Королева мгновенно выпустила шипы:
– Да, Буккапекки, это сборище фанатиков и убийц, которые спят с мечами под подушкой, когда очистят их от крови тех, на кого укажет ваш святейший перст, – Иммеле без какого-либо страха посмотрела на прелата. – Не вы ли отдали моего ребёнка в их лапы?
Священник брезгливо скривил губы и процедил:
– Формально это сделал ваш супруг, что в любом случае было совершенно правильным решением, учитывая то, что, во-первых, нет цели более благородной, чем служить в армии кардинала, а, во-вторых, вы сами прекрасно знаете причину, по которой их высочеству была дарована возможность пополнить их ряды, пусть даже вопреки всем правилам и требованиям, предъявляемым кандидатам. Носить плащ Огненосца и служить церкви, ваше величество, есть путь к спасению души, и не каждый может похвастаться подобной возможностью, тем более человек, совершивший столь серьёзный проступок, какой совершило Дитя, учась в Конвилактории. Не будь Ройс ребёнком короля, едва ли кардинал уступил бы моей просьбе. Вы должны быть благодарны за эту возможность. Огненосцы – избранные воины, исполняющие великую миссию.

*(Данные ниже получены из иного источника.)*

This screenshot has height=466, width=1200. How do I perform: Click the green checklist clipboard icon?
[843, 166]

– Так говорили и о кирасирах.
– Кирасиры – варвары, верящие во всякую богомерзкую чушь, – степенно произнёс прелат, как на очередной проповеди, которые всегда производили на Иммеле жутковатое впечатление словесной порки. – Ересь, недопустимую для просвещённых людей, дикарство, примитивные верования в несуществующих божков, а руками Огненосцев вершит правосудие сам Бог!

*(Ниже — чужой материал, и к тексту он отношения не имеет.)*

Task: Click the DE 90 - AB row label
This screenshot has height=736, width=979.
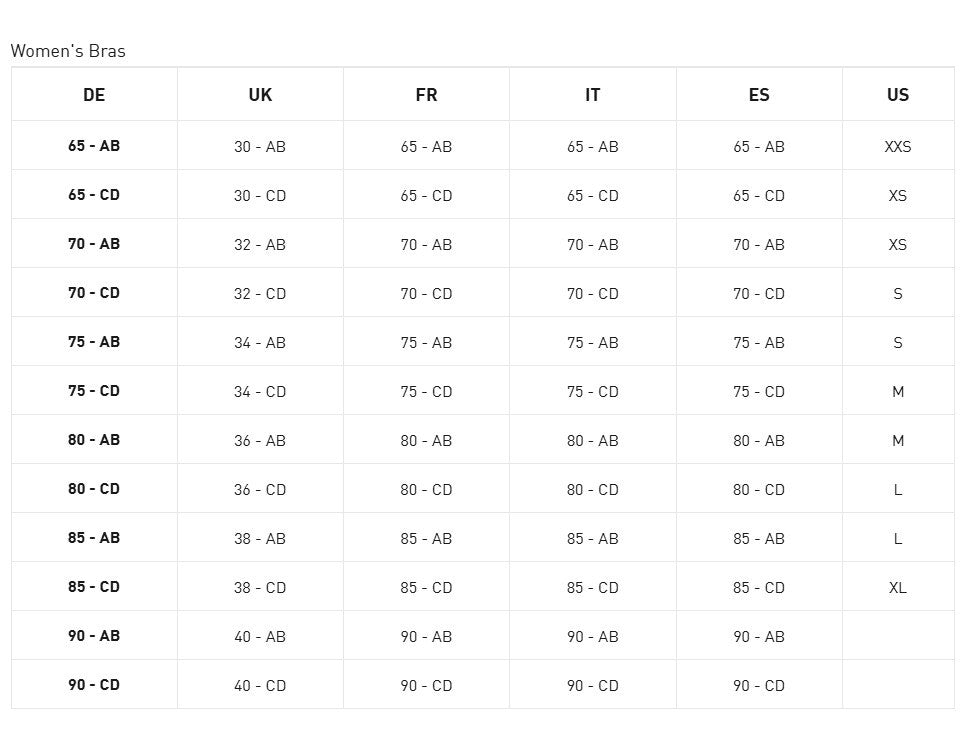Action: (94, 636)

– Он вам сам об этом сказал? Как сказал и пустить карету прямо по костям?
Теабран побелел от раздражения.
– Иммеле, ты сегодня принимала свою успокоительную настойку?
– Нет.
– Я так и думал. Мне стыдно за тебя перед отцом Симоне.
– А мне за тебя перед сыном. Поэтому мы квиты.

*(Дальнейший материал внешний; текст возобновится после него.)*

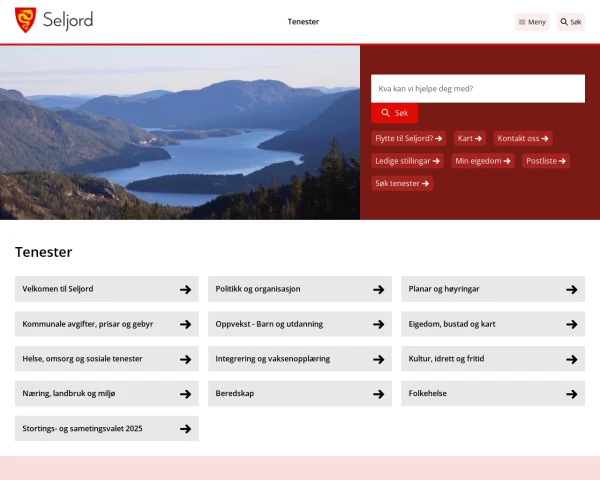Click arrow icon on 'Eigedom, bustad og kart'

[x=571, y=324]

– Ты ведёшь себя просто отвратительно.
– А как я, по-твоему, должна себя вести? – нахмурилась Иммеле.
– Как леди Блэйк, которой выпала честь стать королевой Ангенора, а не как базарная баба.
Иммеле с достоинством выдержала оскорбление.
– Так вот как ты обо мне думаешь? Что я базарная… баба? Ты не забылся, дорогой? Ведь это моя семья приютила твою, когда та нуждалась в помощи и была гонима кирасирами от Эмронских холмов аж до залива. Ни графы, ни даже мелкие лорды, соседи твоего деда, вам помогли, и не кардинал, а семья, как ты выразился, базарной бабы была единственной, кто протянул вам руку помощи.
Теабран почувствовал укол совести, но извиняться не стал.
– Прошу прощения, ваше величество, – почти пропел увидевший замечательную возможность получить благосклонность новоиспечённой королевы служитель церкви, перестав созерцать на своём холёном пальце новенький прелатский перстень, который он, как и его южный коллега, носил вместо золотой подвески. – Но я считаю, что королева имеет право немного погрустить и быть не в настроении. Видите ли, я тоже отчасти согласен, что мы немного поспешили, пустив нашу карету прямо сейчас, и, бог свидетель, я уговаривал вашу бабушку, леди Улиссу, немного подождать, но вы же знаете её. Ничто не способно остановить эту восхитительную женщину в её намерениях, – он осенил себя перстом в знаке четырёх лепестков чистотела. – И потому я искренне прошу прощения у покойных и молюсь, чтобы Единый Бог даровал усопшим душу и пустил под своё крыло, как мучеников, несмотря на их дикие верования.
Иммеле осталась к его словам равнодушна, и раболепные надежды опытного льстеца втянуть в свои сети королеву лопнули, как мыльный пузырь.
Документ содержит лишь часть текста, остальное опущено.